James Hamilton is keynoting at SIGMOD Athens and his presentation description has some good ideas to think about.
Keynote 1: James Hamilton, Amazon Web Services
Internet Scale Storage
Abstract
The pace of innovation in data center design has been rapidly accelerating over the last five years, driven by the mega-service operators. I believe we have seen more infrastructure innovation in the last five years than we did in the previous fifteen. Most very large service operators have teams of experts focused on server design, data center power distribution and redundancy, mechanical designs, real estate acquisition, and network hardware and protocols. At low scale, with only a data or center or two, it would be crazy to have all these full time engineers and specialist focused on infrastructural improvements and expansion. But, at high scale with tens of data centers, it would be crazy not to invest deeply in advancing the state of the art.
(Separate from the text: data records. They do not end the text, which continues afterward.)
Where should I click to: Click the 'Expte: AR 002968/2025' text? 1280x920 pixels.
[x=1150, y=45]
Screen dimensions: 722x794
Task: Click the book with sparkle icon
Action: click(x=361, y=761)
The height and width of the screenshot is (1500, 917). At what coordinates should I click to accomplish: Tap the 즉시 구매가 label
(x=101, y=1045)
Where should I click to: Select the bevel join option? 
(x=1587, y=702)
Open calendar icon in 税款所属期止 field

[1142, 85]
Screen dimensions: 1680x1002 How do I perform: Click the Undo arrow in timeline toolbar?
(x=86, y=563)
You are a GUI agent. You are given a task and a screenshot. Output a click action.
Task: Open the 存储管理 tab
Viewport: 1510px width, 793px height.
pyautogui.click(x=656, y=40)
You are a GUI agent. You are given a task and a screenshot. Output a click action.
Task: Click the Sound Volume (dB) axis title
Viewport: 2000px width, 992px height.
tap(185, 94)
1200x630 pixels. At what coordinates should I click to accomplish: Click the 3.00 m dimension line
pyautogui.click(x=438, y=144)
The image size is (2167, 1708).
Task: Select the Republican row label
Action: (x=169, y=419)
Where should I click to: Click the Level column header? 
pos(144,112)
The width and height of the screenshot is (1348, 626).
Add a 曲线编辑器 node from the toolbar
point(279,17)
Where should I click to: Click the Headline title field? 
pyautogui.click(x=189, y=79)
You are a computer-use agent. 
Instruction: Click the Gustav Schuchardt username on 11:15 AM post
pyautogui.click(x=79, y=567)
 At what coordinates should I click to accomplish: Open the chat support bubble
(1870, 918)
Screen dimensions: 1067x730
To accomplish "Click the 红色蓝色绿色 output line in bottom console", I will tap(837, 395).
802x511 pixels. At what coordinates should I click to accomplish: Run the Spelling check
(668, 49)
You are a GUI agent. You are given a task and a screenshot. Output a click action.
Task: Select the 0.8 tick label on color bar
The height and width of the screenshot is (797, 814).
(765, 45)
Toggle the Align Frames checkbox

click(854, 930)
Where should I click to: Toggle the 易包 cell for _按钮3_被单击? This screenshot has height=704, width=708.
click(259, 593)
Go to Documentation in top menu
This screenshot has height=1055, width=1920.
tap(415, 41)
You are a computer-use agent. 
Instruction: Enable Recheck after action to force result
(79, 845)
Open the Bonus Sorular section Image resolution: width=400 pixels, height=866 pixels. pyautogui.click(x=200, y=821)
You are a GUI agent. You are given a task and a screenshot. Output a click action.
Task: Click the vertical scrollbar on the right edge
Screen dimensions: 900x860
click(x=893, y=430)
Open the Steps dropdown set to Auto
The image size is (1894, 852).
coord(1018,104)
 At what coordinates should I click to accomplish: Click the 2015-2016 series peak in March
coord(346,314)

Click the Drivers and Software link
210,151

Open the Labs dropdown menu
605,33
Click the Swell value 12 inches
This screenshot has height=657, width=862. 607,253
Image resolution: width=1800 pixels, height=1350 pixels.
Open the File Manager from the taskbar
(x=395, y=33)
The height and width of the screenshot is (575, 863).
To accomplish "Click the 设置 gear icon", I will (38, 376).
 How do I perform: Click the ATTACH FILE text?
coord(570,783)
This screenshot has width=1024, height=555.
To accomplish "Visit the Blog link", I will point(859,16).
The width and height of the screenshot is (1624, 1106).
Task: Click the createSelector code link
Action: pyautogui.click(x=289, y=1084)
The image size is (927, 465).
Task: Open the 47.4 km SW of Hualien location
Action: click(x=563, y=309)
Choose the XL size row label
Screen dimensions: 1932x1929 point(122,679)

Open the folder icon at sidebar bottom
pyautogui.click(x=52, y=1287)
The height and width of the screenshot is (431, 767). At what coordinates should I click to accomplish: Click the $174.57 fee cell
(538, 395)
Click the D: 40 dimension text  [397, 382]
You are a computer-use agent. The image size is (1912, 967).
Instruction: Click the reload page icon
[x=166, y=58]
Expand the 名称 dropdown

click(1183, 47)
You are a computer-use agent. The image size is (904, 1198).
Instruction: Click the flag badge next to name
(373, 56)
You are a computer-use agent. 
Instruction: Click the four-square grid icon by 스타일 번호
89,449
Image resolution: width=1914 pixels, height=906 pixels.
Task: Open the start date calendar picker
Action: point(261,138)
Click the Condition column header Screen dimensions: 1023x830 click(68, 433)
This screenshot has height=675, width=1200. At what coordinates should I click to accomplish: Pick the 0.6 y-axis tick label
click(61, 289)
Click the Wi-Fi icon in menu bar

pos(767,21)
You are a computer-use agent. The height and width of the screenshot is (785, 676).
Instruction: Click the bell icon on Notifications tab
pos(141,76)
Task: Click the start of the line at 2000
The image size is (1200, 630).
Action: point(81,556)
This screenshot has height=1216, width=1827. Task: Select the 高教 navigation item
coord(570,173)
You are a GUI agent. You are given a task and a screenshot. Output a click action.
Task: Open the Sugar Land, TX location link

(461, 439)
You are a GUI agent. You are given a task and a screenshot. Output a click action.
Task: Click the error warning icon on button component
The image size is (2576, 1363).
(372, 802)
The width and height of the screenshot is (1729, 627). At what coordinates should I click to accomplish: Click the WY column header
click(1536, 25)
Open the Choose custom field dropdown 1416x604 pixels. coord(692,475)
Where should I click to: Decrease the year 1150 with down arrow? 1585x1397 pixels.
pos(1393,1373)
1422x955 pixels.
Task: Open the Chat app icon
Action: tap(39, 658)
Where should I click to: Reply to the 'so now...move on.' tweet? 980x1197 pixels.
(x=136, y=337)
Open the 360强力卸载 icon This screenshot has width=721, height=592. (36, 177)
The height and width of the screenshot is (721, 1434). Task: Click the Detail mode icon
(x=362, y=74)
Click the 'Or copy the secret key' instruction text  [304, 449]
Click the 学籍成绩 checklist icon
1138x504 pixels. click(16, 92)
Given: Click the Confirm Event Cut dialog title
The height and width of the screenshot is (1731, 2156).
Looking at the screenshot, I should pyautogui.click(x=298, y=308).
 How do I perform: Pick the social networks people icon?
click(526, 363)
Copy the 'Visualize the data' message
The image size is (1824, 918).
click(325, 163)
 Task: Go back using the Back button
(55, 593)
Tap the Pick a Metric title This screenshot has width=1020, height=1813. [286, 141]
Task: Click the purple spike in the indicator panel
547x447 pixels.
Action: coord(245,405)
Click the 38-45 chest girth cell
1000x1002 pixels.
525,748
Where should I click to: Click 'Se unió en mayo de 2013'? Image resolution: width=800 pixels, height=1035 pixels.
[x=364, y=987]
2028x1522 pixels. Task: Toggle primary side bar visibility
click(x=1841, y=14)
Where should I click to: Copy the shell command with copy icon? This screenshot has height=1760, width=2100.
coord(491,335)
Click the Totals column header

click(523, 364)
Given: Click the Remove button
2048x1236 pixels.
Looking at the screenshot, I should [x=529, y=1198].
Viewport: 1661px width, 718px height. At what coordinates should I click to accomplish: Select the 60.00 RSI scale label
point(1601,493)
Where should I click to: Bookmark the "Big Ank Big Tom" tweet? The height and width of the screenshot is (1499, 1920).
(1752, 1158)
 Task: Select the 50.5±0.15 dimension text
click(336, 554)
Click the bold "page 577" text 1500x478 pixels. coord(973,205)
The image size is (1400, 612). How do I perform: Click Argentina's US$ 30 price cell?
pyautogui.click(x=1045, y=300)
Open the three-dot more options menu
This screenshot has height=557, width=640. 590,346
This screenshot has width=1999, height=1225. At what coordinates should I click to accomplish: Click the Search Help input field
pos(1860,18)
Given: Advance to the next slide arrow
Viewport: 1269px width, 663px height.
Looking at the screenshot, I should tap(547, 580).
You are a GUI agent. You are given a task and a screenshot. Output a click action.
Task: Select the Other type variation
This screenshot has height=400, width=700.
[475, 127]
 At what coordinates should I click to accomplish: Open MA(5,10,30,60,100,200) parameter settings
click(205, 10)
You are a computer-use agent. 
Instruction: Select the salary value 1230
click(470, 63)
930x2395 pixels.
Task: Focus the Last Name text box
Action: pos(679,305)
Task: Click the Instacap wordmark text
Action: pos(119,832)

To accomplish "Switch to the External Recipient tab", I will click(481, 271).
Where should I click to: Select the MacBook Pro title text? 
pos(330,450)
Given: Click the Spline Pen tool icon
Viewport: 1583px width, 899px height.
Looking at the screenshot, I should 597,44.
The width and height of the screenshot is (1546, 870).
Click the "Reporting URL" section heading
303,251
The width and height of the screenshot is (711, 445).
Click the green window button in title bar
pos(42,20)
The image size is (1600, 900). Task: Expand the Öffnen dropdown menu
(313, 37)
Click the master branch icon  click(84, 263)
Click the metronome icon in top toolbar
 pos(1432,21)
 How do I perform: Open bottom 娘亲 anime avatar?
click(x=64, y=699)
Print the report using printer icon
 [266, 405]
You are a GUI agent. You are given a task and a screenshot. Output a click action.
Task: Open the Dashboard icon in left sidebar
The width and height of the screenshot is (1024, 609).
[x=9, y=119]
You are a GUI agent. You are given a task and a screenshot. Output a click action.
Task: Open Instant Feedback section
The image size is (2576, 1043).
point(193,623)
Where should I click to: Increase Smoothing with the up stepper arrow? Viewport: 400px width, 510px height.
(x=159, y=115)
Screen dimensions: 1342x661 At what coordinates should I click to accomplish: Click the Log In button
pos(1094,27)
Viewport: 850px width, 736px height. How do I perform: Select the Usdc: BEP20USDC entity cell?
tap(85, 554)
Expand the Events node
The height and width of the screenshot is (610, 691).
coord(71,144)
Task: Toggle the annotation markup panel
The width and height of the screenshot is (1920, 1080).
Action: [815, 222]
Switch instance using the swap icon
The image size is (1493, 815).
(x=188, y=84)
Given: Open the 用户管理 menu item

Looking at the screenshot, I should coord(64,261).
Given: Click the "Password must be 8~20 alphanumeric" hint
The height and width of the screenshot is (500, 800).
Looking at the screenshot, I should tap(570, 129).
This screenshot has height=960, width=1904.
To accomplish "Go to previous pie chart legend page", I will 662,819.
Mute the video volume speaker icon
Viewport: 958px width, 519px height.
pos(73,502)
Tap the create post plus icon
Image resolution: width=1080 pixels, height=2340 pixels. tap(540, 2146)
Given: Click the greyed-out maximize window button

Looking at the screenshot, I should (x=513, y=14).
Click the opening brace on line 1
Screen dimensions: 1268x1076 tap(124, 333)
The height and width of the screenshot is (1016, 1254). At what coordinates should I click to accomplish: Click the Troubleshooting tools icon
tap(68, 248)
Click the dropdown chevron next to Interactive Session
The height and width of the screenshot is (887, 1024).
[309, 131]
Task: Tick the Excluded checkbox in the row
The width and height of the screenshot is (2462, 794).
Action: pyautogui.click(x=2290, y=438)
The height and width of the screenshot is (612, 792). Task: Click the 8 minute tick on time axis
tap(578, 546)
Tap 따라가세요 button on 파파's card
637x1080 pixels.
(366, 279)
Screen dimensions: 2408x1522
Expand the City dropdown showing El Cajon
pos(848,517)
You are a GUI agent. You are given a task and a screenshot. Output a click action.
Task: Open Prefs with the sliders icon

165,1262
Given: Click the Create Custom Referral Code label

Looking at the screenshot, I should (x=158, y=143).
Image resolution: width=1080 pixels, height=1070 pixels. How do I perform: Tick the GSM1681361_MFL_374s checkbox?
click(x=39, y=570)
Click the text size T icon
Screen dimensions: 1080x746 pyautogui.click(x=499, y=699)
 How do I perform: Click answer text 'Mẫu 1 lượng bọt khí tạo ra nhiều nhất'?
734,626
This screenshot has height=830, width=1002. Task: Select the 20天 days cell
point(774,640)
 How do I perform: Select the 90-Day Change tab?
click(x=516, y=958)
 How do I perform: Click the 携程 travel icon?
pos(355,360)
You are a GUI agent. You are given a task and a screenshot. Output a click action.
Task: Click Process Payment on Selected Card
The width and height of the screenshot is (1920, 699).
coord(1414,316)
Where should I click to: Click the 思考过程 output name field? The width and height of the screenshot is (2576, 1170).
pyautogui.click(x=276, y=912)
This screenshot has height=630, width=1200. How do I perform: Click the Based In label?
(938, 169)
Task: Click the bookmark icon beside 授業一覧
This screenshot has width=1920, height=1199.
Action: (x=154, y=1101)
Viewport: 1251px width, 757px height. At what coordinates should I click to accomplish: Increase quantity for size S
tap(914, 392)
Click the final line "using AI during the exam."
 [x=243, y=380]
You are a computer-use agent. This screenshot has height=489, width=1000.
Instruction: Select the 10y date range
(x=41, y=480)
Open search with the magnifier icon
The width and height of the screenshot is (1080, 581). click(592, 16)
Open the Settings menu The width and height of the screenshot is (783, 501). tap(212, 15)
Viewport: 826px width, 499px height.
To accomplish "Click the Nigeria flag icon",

Looking specifically at cloud services, the cost of the infrastructure is the difference between an unsuccessful cloud service and a profitable, self-sustaining business. With continued innovation driving down infrastructure costs, investment capital is available, services can be added and improved, and value can be passed on to customers through price reductions. Amazon Web Services, for example, has had eleven price reductions in four years. I don’t recall that happening in my first twenty years working on enterprise software. It really is an exciting time in our industry.
Here is anther thing to keep in mind. From reading this statement it seems Amazon Web Services does not use blades. If Amazon has determined it shouldn’t use blades why should you?
· Datacenter Construction Costs
o Land: <2%
o Shell: 5 to 9%
o Architectural: 4 to 7%
o Mechanical & Electrical: 70 to 85%
· Summarizing the above list, we get 80% of the costs scaling with power consumption and 10 to 20% scaling with floor space. Reflect on that number and you’ll understand why I think the industry is nuts to be focusing on density. See Why Blade Servers Aren’t the Answer to All Questions for more detail on this point – I think it’s a particularly important one.
From 2008 James has discussed blades.
Summary so far: Blade servers allow for very high power density but they cost more than commodity, low power density servers. Why buy blades? They save space and there are legitimate reasons to locate data centers where the floor space is expensive. For those, more density is good. However, very few data center owners with expensive locations are able to credibly explain why all their servers NEED to be there. Many data centers are in poorly chosen locations driven by excessively manual procedures and the human need to see and touch that for which you paid over 100 million dollars. Put your servers where humans don’t want to be. Don’t worry, attrition won’t go up. Servers really don’t care about life style, how good the schools are, and related quality of life issues.
Here is a simple one liner.
Density is fine but don’t pay a premium for it unless there is a measurable gain and make sure that the gain can’t be achieved by cheaper means.